Yeki Bood, Yeki Nabood.
Il y avait quelqu’un, il n’y avait personne : c’est ainsi que débutent les contes en Persan. Au commencement, donc, il n’y avait pas un chat. Mais, partout, le fouillis originel, ses petits soubresauts et ses fluctuations hasardeuses, et, sur un lever de soleil sorti tout droit d’Ainsi parlait Zarathoustra, la lumière divine, baignant tout ce fatras. Fraîchement débarqué, l’Homme, guidé par cette céleste inspiration créatrice, transformait peu à peu la bouillie sonore du préambule en une expression artistique d’une sublime élégance : la musique traditionnelle Persane.
L’Homme, enfin celui des cavernes quoi. Celui qui, en tapant sur des pierres ou en écoutant la cadence de ses pas, invente le rythme; ou celui-là encore qui, tapi au fond de sa grotte à écouter le sifflement du vent dans l’embrasure ou le frottis des feuilles dans la brise, imagine la musicalité du souffle. Enfin, celui qui, écoutant le chant des oiseaux, s’éprend des plus audacieuses mélodies.

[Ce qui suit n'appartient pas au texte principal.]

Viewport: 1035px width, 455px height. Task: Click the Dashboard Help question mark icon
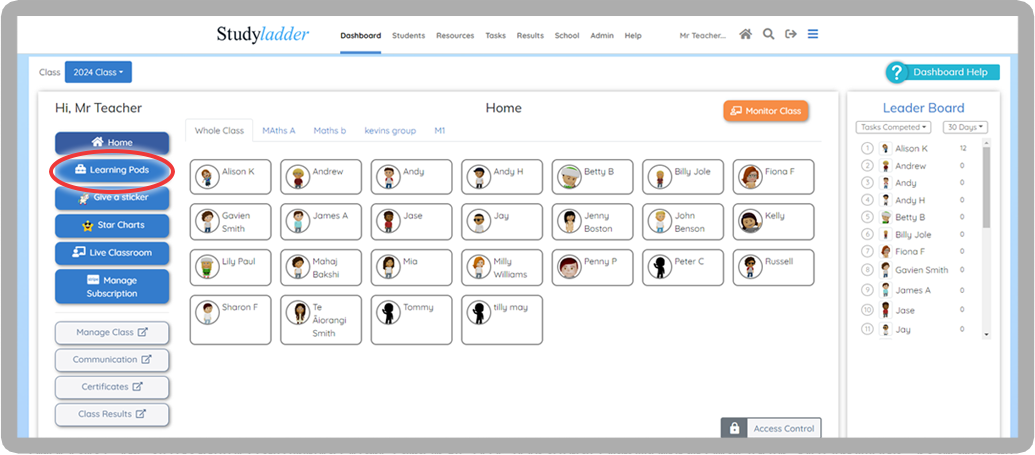pyautogui.click(x=896, y=72)
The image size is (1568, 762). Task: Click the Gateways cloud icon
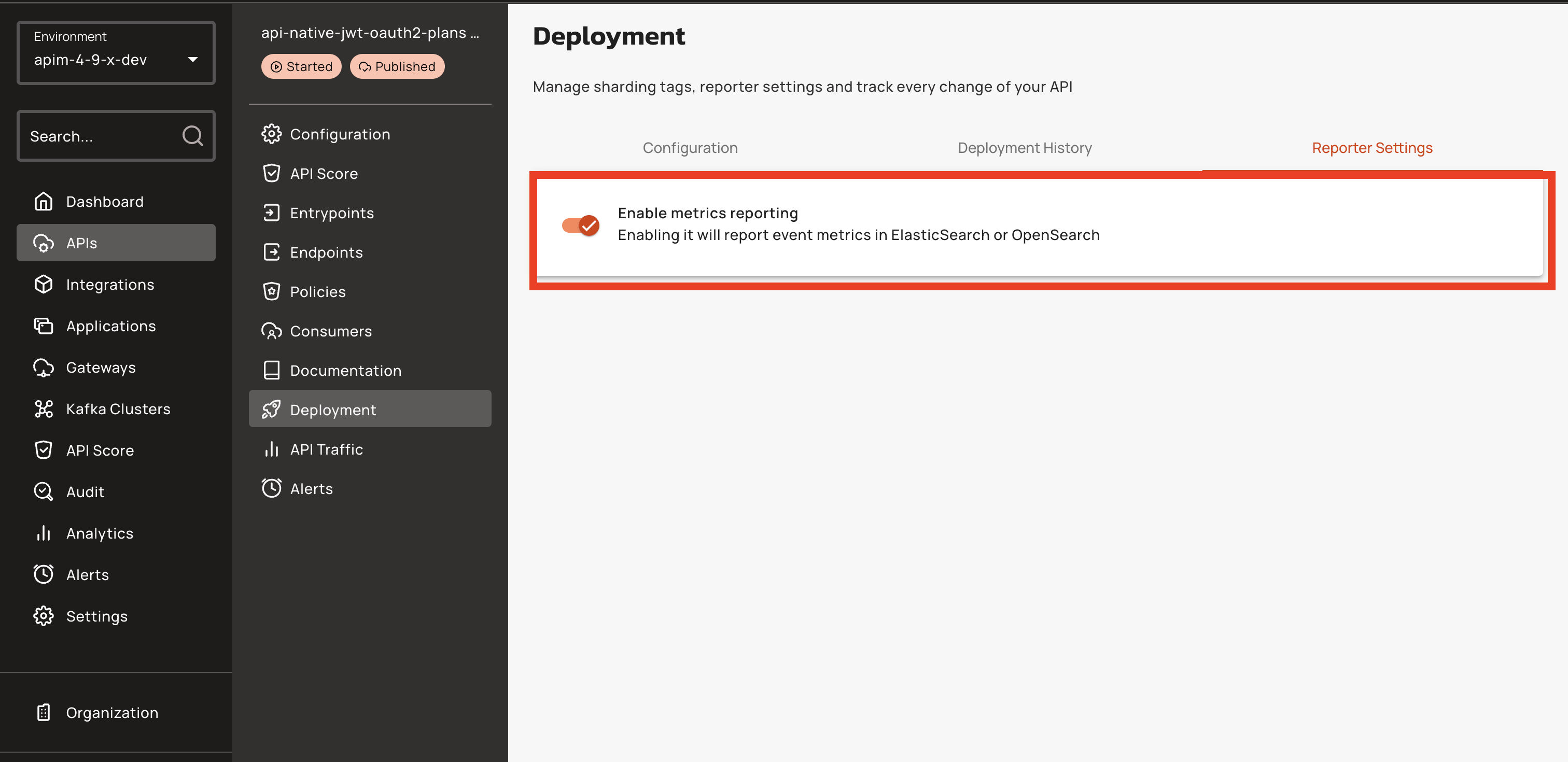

Tout n’est ensuite qu’une question d’alchimie sonore. De boyaux séchés en peaux de vaches tannées, de crin de jument en fil de soie d’orient, bref à la mesure de ce que procure Dame Nature, émergent ici et là différentes formes d’instruments de musique et de styles, dont les caractéristiques distinctes préfigurent déjà l’apparition de musiques ethniques ou régionales. Tandis que dans la sauvage région de Kermanshah on s’évertue à imiter le cri de la perdrix, dans la région de Bushehr, sur le Golfe Persique, on développe les percussions qui rythment la cadence des pêcheurs remontant les filets de poisson.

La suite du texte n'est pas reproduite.